What you need to do: Line by line, retype the data exactly as it is given.

____________

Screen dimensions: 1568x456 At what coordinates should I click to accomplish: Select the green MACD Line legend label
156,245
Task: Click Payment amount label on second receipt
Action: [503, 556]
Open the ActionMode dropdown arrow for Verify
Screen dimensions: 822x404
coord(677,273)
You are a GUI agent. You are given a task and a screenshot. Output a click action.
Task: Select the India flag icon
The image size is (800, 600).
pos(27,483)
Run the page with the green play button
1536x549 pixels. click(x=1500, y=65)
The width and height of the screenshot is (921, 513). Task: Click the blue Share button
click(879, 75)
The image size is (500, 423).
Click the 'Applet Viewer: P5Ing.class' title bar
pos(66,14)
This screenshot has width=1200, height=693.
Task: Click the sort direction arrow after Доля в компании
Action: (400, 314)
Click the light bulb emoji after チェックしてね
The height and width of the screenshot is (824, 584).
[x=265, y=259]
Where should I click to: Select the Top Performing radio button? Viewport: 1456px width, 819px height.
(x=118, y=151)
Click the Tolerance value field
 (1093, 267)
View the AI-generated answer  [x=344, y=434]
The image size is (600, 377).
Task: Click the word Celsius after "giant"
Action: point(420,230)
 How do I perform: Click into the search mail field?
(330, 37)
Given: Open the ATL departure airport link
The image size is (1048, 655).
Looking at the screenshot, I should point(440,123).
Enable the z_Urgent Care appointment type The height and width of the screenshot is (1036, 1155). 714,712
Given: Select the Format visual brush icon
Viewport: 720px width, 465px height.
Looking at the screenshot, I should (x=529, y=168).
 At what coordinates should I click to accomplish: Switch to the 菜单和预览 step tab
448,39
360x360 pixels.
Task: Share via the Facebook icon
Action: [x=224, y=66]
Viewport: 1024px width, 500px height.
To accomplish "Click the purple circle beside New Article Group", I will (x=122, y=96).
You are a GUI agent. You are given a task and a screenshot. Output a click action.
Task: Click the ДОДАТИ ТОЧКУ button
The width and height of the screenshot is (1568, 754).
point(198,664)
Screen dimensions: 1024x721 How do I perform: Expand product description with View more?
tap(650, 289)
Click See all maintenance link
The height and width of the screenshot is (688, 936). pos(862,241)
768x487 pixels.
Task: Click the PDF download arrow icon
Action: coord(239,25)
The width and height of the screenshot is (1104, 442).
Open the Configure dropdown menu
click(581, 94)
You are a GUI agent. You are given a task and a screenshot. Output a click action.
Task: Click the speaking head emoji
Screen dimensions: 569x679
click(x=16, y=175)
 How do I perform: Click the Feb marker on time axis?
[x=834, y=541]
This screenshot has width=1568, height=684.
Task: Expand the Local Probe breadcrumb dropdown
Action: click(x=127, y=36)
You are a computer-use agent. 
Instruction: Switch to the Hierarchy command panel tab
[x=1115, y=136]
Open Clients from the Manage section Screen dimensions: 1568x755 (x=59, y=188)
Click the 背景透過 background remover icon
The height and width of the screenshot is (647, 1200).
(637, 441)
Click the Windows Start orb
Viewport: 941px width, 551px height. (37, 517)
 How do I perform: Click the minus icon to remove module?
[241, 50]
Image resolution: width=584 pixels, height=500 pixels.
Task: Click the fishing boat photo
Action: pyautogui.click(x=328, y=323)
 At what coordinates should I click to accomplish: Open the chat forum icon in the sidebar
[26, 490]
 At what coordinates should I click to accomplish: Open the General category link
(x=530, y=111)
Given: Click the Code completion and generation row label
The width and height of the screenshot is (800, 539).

____________

Expected answer:
Screen dimensions: 1568x456 At what coordinates should I click to accomplish: Select the green MACD Line legend label
156,245
Task: Click Payment amount label on second receipt
Action: [503, 556]
Open the ActionMode dropdown arrow for Verify
Screen dimensions: 822x404
coord(677,273)
You are a GUI agent. You are given a task and a screenshot. Output a click action.
Task: Select the India flag icon
The image size is (800, 600).
pos(27,483)
Run the page with the green play button
1536x549 pixels. click(x=1500, y=65)
The width and height of the screenshot is (921, 513). Task: Click the blue Share button
click(879, 75)
The image size is (500, 423).
Click the 'Applet Viewer: P5Ing.class' title bar
pos(66,14)
This screenshot has width=1200, height=693.
Task: Click the sort direction arrow after Доля в компании
Action: (400, 314)
Click the light bulb emoji after チェックしてね
The height and width of the screenshot is (824, 584).
[x=265, y=259]
Where should I click to: Select the Top Performing radio button? Viewport: 1456px width, 819px height.
(x=118, y=151)
Click the Tolerance value field
 (1093, 267)
View the AI-generated answer  [x=344, y=434]
The image size is (600, 377).
Task: Click the word Celsius after "giant"
Action: point(420,230)
 How do I perform: Click into the search mail field?
(330, 37)
Given: Open the ATL departure airport link
The image size is (1048, 655).
Looking at the screenshot, I should point(440,123).
Enable the z_Urgent Care appointment type The height and width of the screenshot is (1036, 1155). 714,712
Given: Select the Format visual brush icon
Viewport: 720px width, 465px height.
Looking at the screenshot, I should (x=529, y=168).
 At what coordinates should I click to accomplish: Switch to the 菜单和预览 step tab
448,39
360x360 pixels.
Task: Share via the Facebook icon
Action: [x=224, y=66]
Viewport: 1024px width, 500px height.
To accomplish "Click the purple circle beside New Article Group", I will (x=122, y=96).
You are a GUI agent. You are given a task and a screenshot. Output a click action.
Task: Click the ДОДАТИ ТОЧКУ button
The width and height of the screenshot is (1568, 754).
point(198,664)
Screen dimensions: 1024x721 How do I perform: Expand product description with View more?
tap(650, 289)
Click See all maintenance link
The height and width of the screenshot is (688, 936). pos(862,241)
768x487 pixels.
Task: Click the PDF download arrow icon
Action: coord(239,25)
The width and height of the screenshot is (1104, 442).
Open the Configure dropdown menu
click(581, 94)
You are a GUI agent. You are given a task and a screenshot. Output a click action.
Task: Click the speaking head emoji
Screen dimensions: 569x679
click(x=16, y=175)
 How do I perform: Click the Feb marker on time axis?
[x=834, y=541]
This screenshot has width=1568, height=684.
Task: Expand the Local Probe breadcrumb dropdown
Action: click(x=127, y=36)
You are a computer-use agent. 
Instruction: Switch to the Hierarchy command panel tab
[x=1115, y=136]
Open Clients from the Manage section Screen dimensions: 1568x755 (x=59, y=188)
Click the 背景透過 background remover icon
The height and width of the screenshot is (647, 1200).
(637, 441)
Click the Windows Start orb
Viewport: 941px width, 551px height. (37, 517)
 How do I perform: Click the minus icon to remove module?
[241, 50]
Image resolution: width=584 pixels, height=500 pixels.
Task: Click the fishing boat photo
Action: pyautogui.click(x=328, y=323)
 At what coordinates should I click to accomplish: Open the chat forum icon in the sidebar
[26, 490]
 At what coordinates should I click to accomplish: Open the General category link
(x=530, y=111)
Given: Click the Code completion and generation row label
The width and height of the screenshot is (800, 539).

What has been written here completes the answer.